> **Consegna 1**
In base al testo sul digiuno dei discepoli, spiega perché si ritiene che la domanda a Gesù sia stata posta da estranei e non dai discepoli di Giovanni e dai farisei.
> **Consegna 2**
Secondo il testo sul digiuno dei discepoli, chi fu a porre la domanda stando a quanto tramandato da Matteo?

> **Testo di partenza**
* * *
Si recarono allora da Gesù e gli dissero: " Perché i discepoli di Giovanni e dei farisei digiunano? ". ( Mc 2,18 )
Se Marco aggiunge la menzione dei farisei, si potrebbe pensare che a porre la domanda furono, insieme con i discepoli di Giovanni, anche i farisei, sebbene Matteo ci abbia tramandato che a dire ciò furono soltanto i discepoli di Giovanni.
Tuttavia, le parole che nel testo di Marco si leggono dette da quegli interlocutori indicano che a dirle furono piuttosto degli estranei.
E cioè: i discepoli di Giovanni e i farisei erano soliti digiunare; mossi da questo fatto, alcuni dei commensali di Gesù vennero da lui e gli posero la domanda su questo loro comportamento.
Il verbo vengono non ha come soggetto coloro di cui aveva affermato: I discepoli di Giovanni e i farisei erano soliti digiunare, ma a venire da lui furono certuni che, sorpresi del fatto che quei tali digiunavano, andarono a dirgli: Come mai i tuoi discepoli non digiunano mentre digiunano i discepoli di Giovanni e dei farisei?
* * *
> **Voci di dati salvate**
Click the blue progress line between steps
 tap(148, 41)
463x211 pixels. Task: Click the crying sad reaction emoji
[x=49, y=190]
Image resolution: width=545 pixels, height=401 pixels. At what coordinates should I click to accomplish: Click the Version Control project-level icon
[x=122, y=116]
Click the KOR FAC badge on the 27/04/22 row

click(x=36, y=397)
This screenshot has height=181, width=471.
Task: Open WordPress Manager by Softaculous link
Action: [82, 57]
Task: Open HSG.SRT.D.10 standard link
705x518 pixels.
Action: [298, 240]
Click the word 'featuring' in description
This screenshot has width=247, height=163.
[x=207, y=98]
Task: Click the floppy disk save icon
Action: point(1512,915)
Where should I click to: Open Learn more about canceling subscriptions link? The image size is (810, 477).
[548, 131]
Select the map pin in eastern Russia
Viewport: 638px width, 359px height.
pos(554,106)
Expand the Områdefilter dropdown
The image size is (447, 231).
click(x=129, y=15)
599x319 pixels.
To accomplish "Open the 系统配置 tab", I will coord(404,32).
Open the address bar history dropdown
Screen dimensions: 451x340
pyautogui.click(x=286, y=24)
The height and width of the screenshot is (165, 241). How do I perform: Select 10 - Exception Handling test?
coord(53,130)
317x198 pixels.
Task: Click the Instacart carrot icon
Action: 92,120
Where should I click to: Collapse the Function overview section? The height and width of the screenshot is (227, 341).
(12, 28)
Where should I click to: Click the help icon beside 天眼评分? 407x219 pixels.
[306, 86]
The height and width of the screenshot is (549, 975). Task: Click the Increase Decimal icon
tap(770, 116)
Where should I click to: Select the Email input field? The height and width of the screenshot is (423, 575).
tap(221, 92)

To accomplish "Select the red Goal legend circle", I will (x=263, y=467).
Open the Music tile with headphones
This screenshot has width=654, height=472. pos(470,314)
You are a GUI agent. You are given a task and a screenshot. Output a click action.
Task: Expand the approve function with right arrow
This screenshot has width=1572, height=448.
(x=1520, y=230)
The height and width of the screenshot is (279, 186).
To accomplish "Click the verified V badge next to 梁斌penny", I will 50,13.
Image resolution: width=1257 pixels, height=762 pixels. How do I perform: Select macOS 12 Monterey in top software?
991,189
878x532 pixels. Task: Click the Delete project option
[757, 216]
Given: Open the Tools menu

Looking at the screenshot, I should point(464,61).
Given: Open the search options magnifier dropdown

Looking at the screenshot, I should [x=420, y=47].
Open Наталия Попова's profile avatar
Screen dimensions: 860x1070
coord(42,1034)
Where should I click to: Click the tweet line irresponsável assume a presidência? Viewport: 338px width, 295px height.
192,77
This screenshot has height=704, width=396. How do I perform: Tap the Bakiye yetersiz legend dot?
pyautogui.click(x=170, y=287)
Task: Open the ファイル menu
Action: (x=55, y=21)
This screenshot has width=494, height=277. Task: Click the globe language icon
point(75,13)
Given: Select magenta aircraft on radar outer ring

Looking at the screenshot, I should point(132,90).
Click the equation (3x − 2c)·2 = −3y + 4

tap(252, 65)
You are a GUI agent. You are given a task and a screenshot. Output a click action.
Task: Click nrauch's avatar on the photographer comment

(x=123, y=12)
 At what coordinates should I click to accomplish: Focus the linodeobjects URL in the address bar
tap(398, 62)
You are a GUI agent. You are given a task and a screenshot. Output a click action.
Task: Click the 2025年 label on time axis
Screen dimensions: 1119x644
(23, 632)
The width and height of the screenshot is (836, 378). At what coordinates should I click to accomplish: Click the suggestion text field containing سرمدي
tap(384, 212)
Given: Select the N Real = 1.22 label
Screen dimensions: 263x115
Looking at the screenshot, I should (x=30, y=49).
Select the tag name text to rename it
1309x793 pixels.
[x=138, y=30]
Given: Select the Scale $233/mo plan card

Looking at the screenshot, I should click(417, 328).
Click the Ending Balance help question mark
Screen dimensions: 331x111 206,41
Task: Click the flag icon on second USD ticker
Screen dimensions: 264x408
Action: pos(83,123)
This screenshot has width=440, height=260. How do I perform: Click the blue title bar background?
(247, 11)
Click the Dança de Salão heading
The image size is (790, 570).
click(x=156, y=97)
* * *
> **Risposta 1**
Le parole attribuite agli interlocutori nel testo di Marco indicano che a pronunciarle furono degli estranei. Il verbo «vengono» non ha infatti come soggetto i discepoli di Giovanni e i farisei, che erano soliti digiunare. A recarsi da Gesù furono invece alcuni dei suoi commensali, sorpresi che quelli digiunassero, e gli chiesero perché i suoi discepoli non lo facessero.

> **Risposta 2**
Soltanto i discepoli di Giovanni.